Merry Blogmas for December 2: Diatomaceous Earth
What’s a Diatom?
- Diatoms are microscopic algae creatures that live in oceans, seas and deep lakes.
- When they die, their hard shell-like skeletal remains fall to the lake or sea bottom.
- Their fossilized remains are made of amorphous silica with the approximate chemical composition of opal, SiO2·nH2O.
- The “n” in that chemical formula means that the amount of water mixed in with the silica dioxide is not really known.
Layers of pure fossilized diatom remains are called diatomite.
What’s Diatomaceous Earth?
Deposition of ocean or lake sediments in a messy business and it’s rare to find pure diatomite. Stuff like clay, silt and sand are usually mixed in with the fossilized diatoms. When you get a layer of mostly fossilized diatoms with just a little bit of clay and silt, it makes a white granular powder called diatomaceous earth and it’s really useful stuff.
- It used to be called fuller’s earth and was used to make felted wool cloth.
- Combined with the unstable explosive nitroglycerin, it forms dynamite.

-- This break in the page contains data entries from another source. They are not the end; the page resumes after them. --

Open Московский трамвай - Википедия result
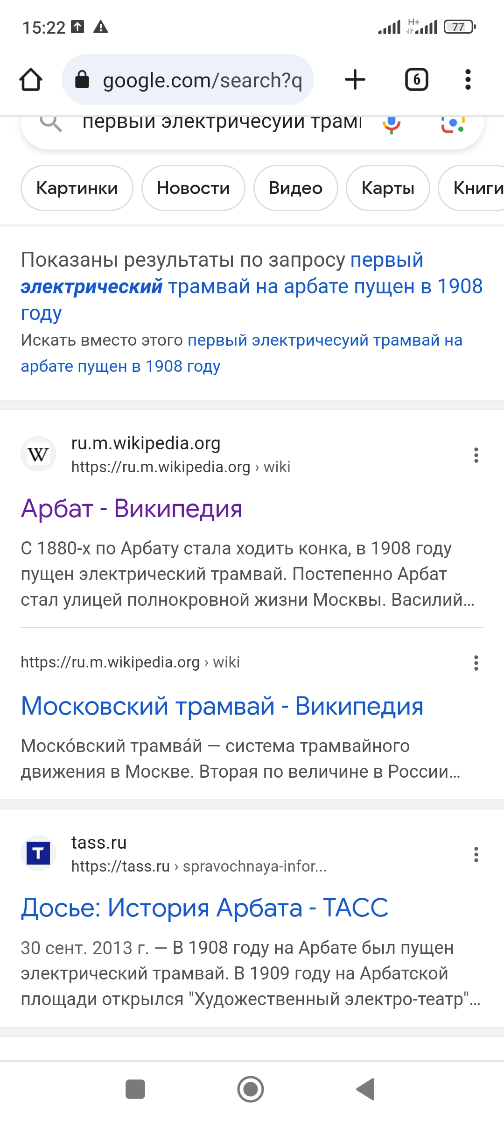 (x=222, y=706)
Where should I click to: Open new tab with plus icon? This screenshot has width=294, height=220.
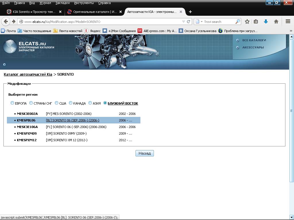pos(190,12)
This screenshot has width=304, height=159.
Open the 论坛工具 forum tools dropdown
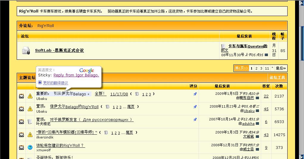coord(277,78)
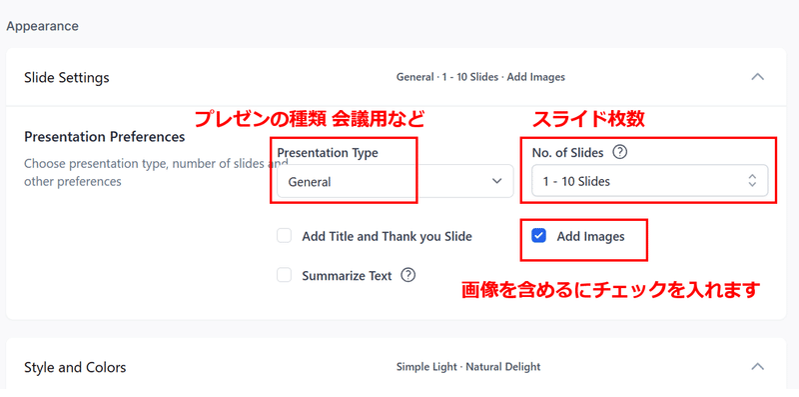This screenshot has width=799, height=397.
Task: Open the Presentation Type dropdown
Action: [395, 181]

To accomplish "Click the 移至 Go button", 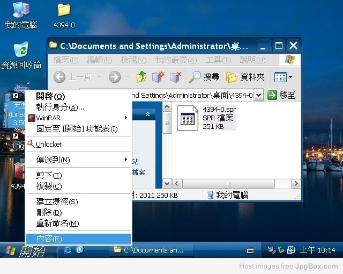I will coord(282,95).
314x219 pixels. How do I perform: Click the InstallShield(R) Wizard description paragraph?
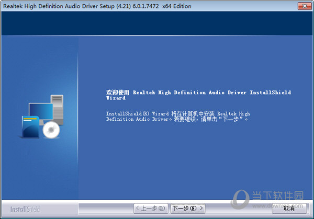[178, 116]
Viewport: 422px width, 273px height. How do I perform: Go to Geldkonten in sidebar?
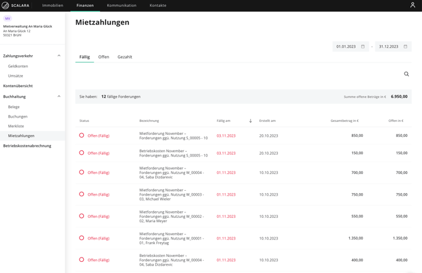coord(18,66)
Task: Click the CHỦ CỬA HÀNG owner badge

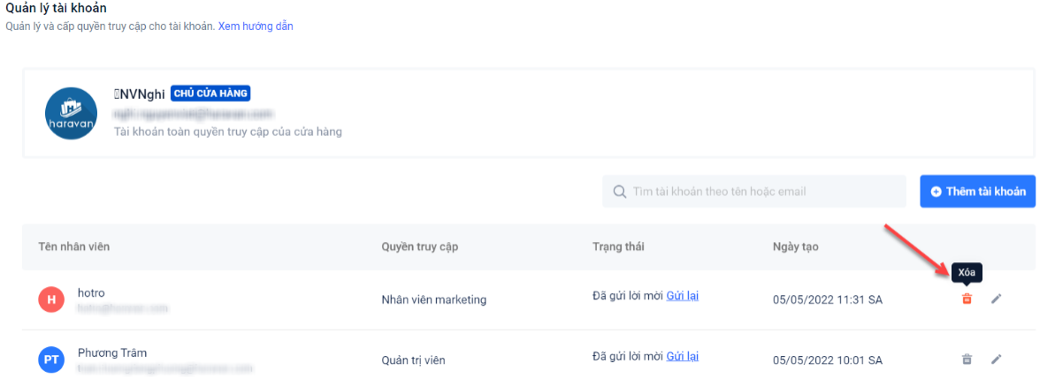Action: pos(210,94)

This is the invention that made Nobel all his money, which he then left to endow the founding of the Nobel Prizes.
- Because it is really effective at absorbing liquids, it’s used as an insecticide which dehydrates insects to death.
- It’s sometimes used as a clumping agent in kitty litter.

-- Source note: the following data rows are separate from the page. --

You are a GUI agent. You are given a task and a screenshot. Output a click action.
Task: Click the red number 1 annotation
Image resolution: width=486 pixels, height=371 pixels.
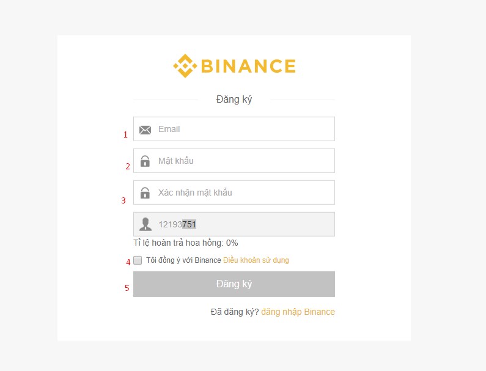click(125, 134)
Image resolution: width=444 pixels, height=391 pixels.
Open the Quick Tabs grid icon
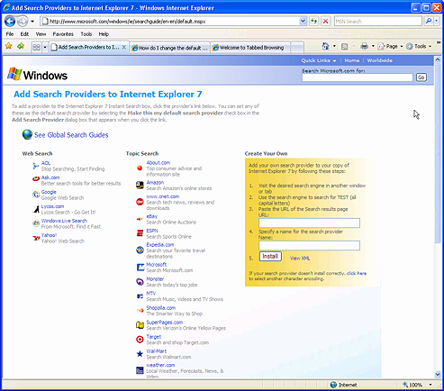[36, 47]
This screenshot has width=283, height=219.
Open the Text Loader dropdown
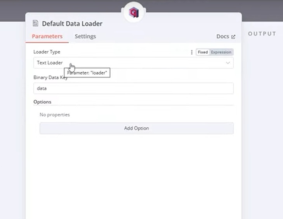click(x=134, y=63)
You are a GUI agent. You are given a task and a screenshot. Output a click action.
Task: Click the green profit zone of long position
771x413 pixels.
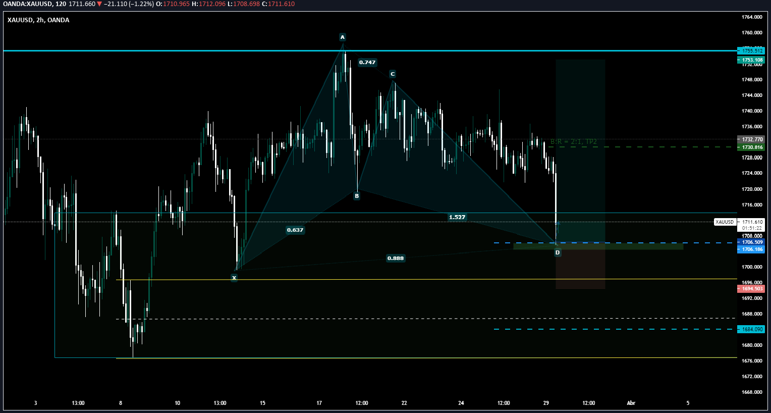tap(580, 101)
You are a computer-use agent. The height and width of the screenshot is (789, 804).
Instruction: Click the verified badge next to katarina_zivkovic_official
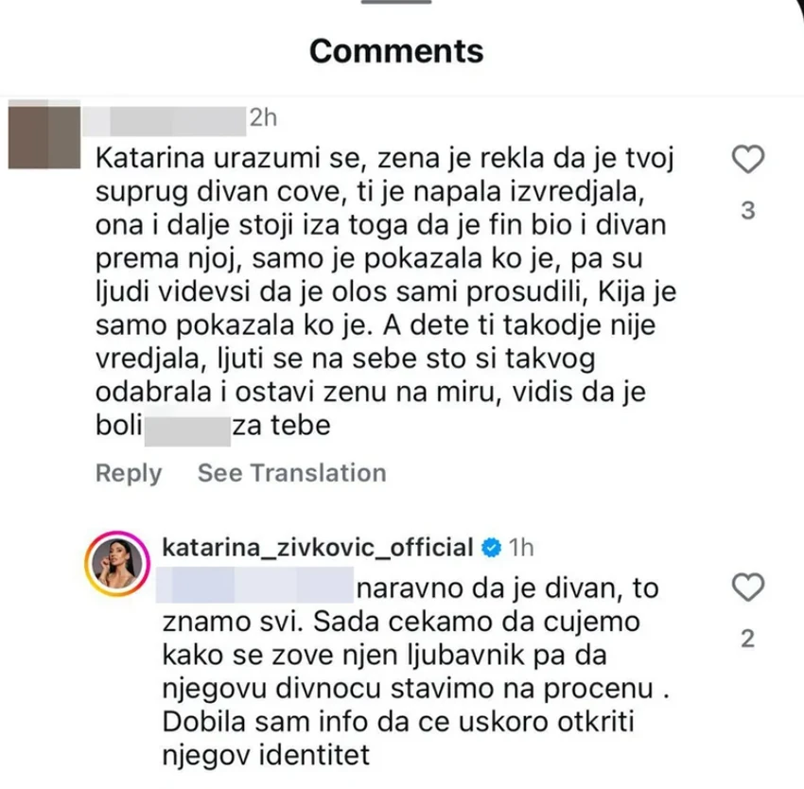click(490, 546)
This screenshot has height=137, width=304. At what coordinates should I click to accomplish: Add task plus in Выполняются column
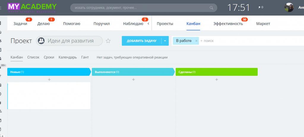[133, 79]
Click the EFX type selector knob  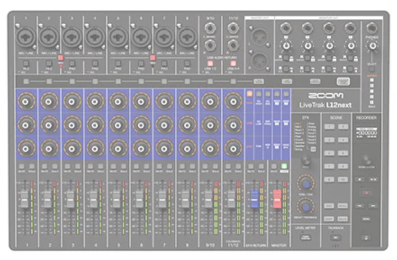tap(306, 160)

- It makes premium swimming pool filters.
- It can be used as insulation.
- Some diatomaceous earth is used as a food additive, mostly in cattle and chicken feed.

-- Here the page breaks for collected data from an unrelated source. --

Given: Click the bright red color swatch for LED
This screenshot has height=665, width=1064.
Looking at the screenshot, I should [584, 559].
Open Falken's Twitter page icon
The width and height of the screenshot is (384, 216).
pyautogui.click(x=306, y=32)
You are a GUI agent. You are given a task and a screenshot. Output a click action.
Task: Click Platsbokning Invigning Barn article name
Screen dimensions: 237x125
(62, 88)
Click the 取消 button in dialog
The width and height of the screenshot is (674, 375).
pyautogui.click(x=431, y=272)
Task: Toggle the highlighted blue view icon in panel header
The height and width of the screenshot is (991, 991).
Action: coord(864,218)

There are large diatomaceous earth quarries in Germany and the United States. There’s one right off of the Coal Canyon exit on I-80 outside of Lovelock, Nevada, on the way to several of my favorite mineral collecting sites. The stuff mined there is food-grade. It’s quite cheap to mine, which makes it very profitable.
Photo Credit
Picture of living diatoms by Wipeter, 2009, used under CC BY-SA 3.0 via Wikicommons
2 thoughts on “Merry Blogmas for December 2: Diatomaceous Earth”
And how in the world did someone think… Oh lets eat this dirt stuff? Or use this in my wool bath??
I suspect it was probably an accidental discovery. A lot of this stuff was.